“No one can tell what goes on in between the person you were and the person you become. No one can chart that blue and lonely section of hell. There are no maps of the change. You just come out the other side. Or you don’t.”
Stephen King, The Stand
I love this Stephen King quote so much I actually kind of want it to be true (and I think, for some people and certainly for some characters in books, it is). But what struck me about Kate Hopper’s memoir Ready for Air: A Journey through Premature Motherhood is that almost the entire book dwells in that space of change King describes, the blue mapless place.
At 32 weeks pregnant, Hopper developed pre-eclampsia, a life-threatening condition for both mother and baby. The story is gripping, harrowing even, as Kate first realizes something has gone wrong in her pregnancy, then delivers the baby, Stella, who fights for her life in the neonatal intensive care unit. Kate writes her fear very well, and I found myself flying through the pages, desperate to know what would happen next.
What makes a memoir like Hopper’s so successful are the moments of reflection, moments of humanity that pierce the panic. (Hopper was a friend of mine in graduate school, and I remember her writing always had this quality.) She’s a very self-aware writer; she reveals the times at which people around her act with grace and dignity. She also reveals moments when she wasn’t at her best, as when, sick with preeclampsia and not knowing when or how her baby would be delivered, she tells he mother, “Fuck joy, Mom. Fuck joy.” Her mother is taken aback, as is the nurse, who says, “Well, I didn’t expect that from you.”
Hopper recalls with clarity and honesty the moment she first sees her daughter, and the disappointment of not being washed over with instantaneous, blissful motherly love:
When I open my eyes, I am at Stella’s bedside…When I look down at her, my stomach or my chest — something in my center — tightens. A white ventilator is taped over her mouth, her scrawny legs are splayed like a frog’s, goggles cover her eyes, purple veins track across her skull like a spider web.
I take a deep breath. This cannot be my baby. This is not how it’s supposed to happen.
Throughout the book, Kate’s haunted by a constant awareness that anything could go wrong at any second; she sees families around her fall into that well of grief as she struggles to keep her head above water. One moment her daughter Stella has had a fantastic day; she’s nursed for the first time and seemed content. The next day, she comes down with a serious blood infection.You find yourself right in there with her parents: No, no! Things were going so well.

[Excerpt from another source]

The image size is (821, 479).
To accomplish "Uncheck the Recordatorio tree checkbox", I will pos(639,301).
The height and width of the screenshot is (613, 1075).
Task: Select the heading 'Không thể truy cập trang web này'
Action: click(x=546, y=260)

It would be understandable for Hopper to wall off her experience forever, never think about it again (she points out that parents of preemies often show signs of PTSD, or are considered at high-risk). But what good would that do other people, the ones who’ll experience something similar after you? On the day she, her husband, and their tiny baby are finally able to leave the NICU and head home, Hopper thinks,
I can almost feel this time — these first weeks of her life — float up and vanish into the dark sky outside the window. I’m tempted to let them go. This never happened.

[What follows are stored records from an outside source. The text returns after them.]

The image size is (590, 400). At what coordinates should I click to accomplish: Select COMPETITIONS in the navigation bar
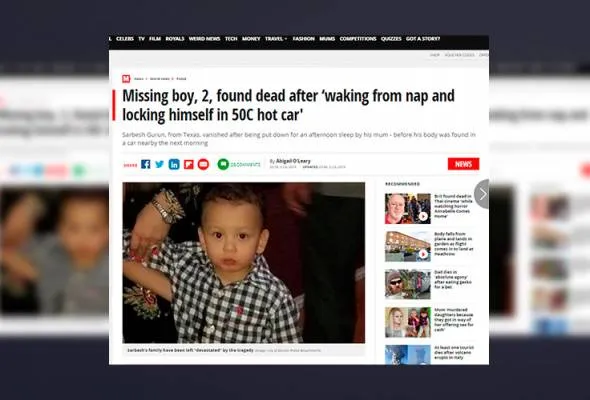click(358, 39)
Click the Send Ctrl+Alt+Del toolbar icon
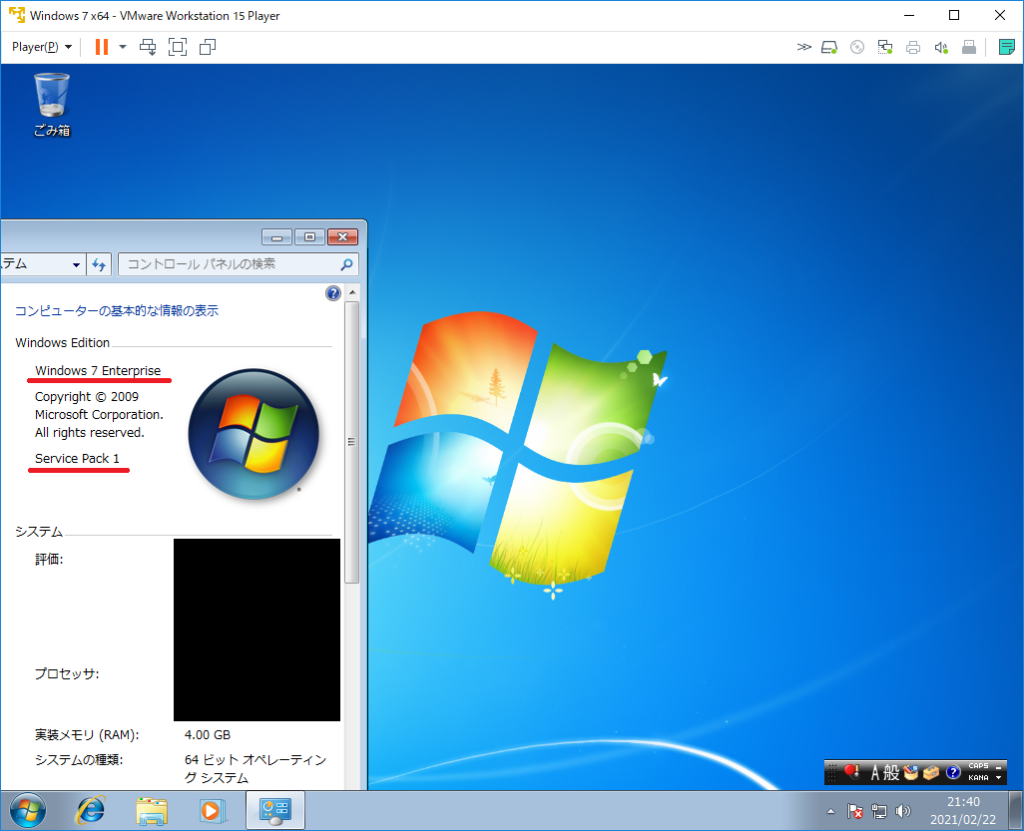 148,47
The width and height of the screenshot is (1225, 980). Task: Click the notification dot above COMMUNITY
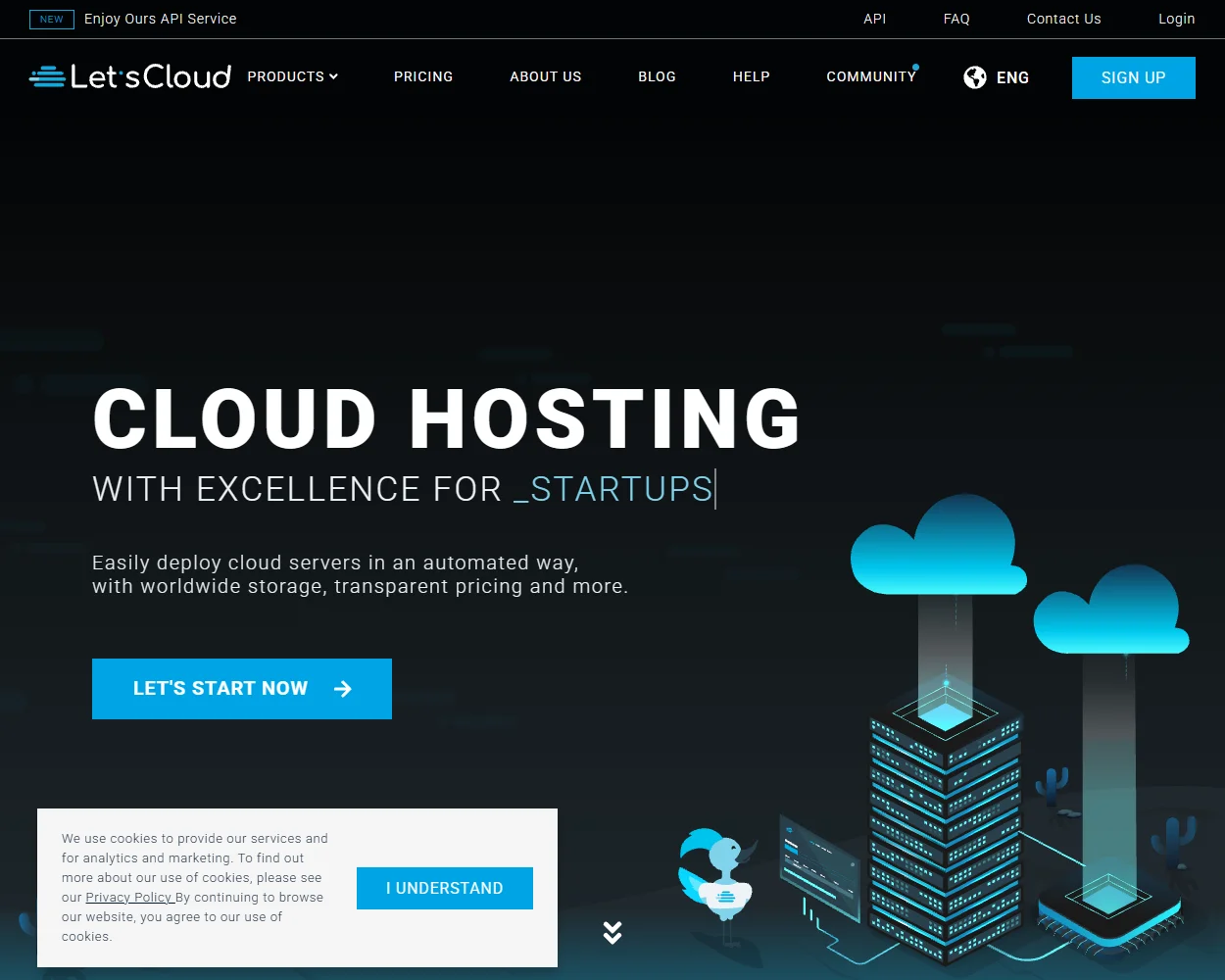(915, 66)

But when I look down at Donny, holding our daughter to his chest, I know I can’t do that. These weeks did exist — for her, for us — and I can’t pretend they didn’t.
* * *
It’s wonderful when Kate and her husband finally get to bring their daughter home from the hospital, but they still have challenges ahead. Now they’re on their own with a still-tiny baby; they’re exhaustedly vigilant night and day to the possibility that something might happen to her. Kate’s history of depression (and a college suicide attempt) haunt her as she spends a winter indoors, her daughter quarantined due to health risks. Stella can’t be taken to the grocery store or a friend’s house; Kate can’t make the requisite dull-eyed schlep-in-sweatpants through Target like we’ve all done with our newborns (right? didn’t you do that too? sweating hormonally into your clothes, praying your baby won’t cry, wondering if it’s OK to buy a doubleshot latte from the Starbucks even though you’re nursing, hating the perky teen girls in the giant signs above the clothing racks… But imagine if you couldn’t even have THAT).

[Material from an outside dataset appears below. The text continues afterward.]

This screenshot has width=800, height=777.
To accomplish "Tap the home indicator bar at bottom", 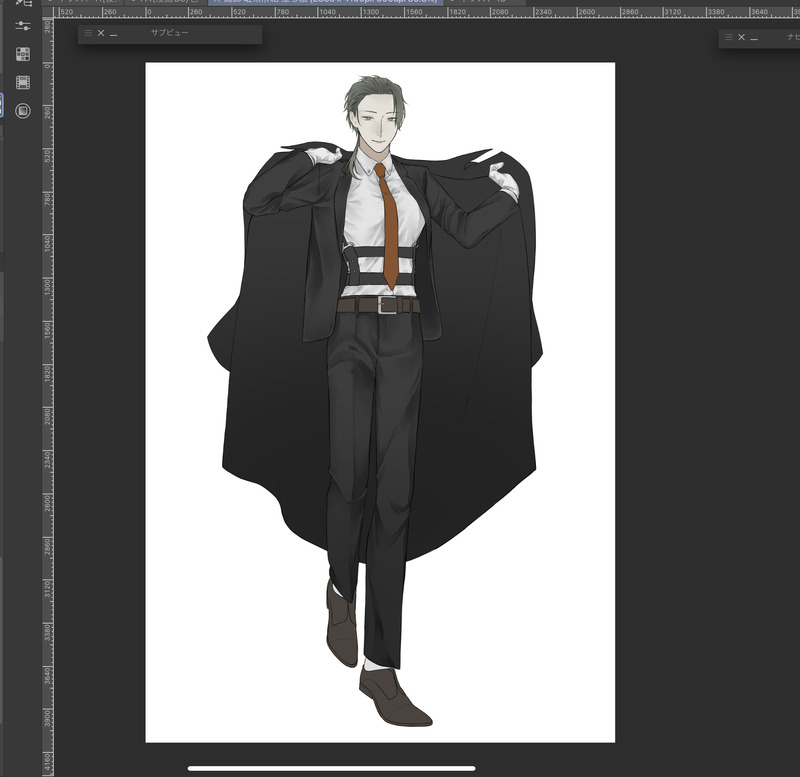I will click(x=331, y=768).
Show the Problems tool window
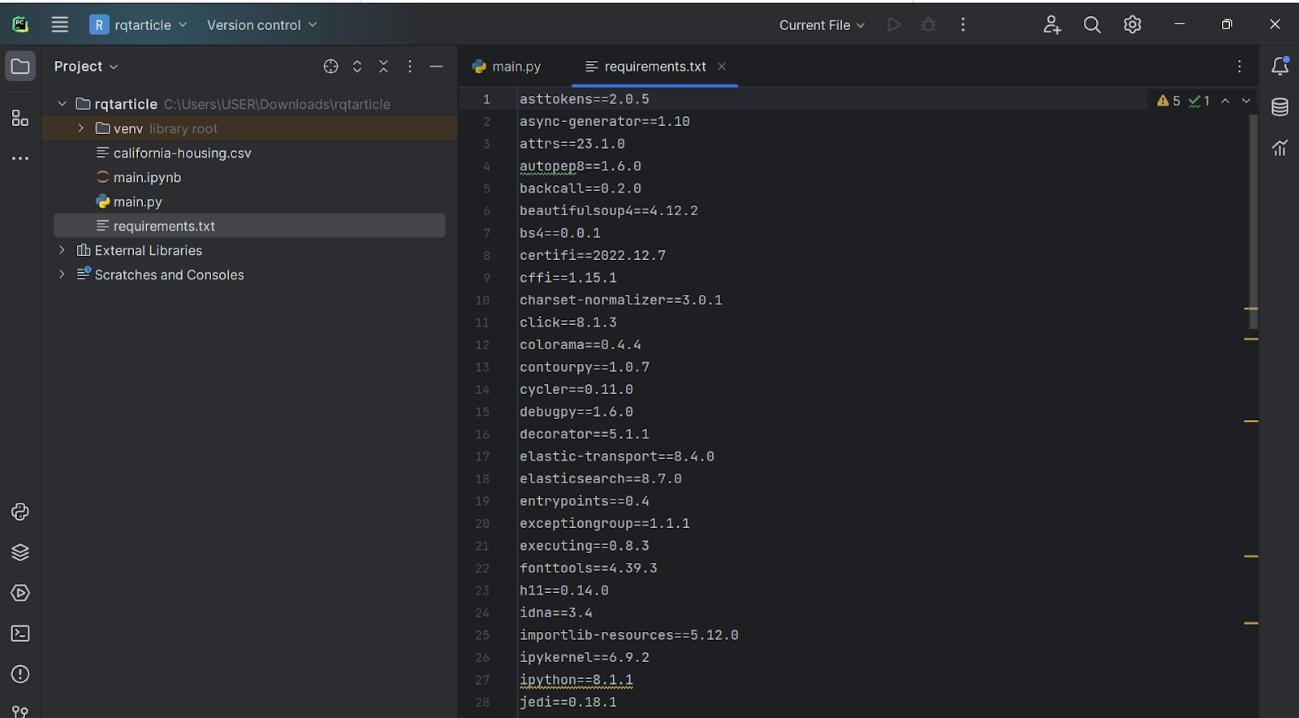This screenshot has height=718, width=1299. (20, 674)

Parents reading Ready for Air can relate to the story in many ways — even if they haven’t had a preemie or a baby in the NICU, you can empathize with the terror. And when Kate gets home in the second half of the book, her experience is similar to many new mothers’, just with everything heightened somewhat due to Stella’s risks. But, oh, the pain and frustration of early nursing, the confinement, the awareness that on some level you will never be the person you were before — we all can relate to that in some way, and Hopper writes with gentleness, humor, and insight.
When the book broadens in its final pages, stepping briefly beyond Stella’s first six months, it’s truly moving. Hopper concludes the book brilliantly, with wisdom and heart, as if to soothe you for all you’ve been through alongside her. The rewards of the bumpy ride feel vast — because they are.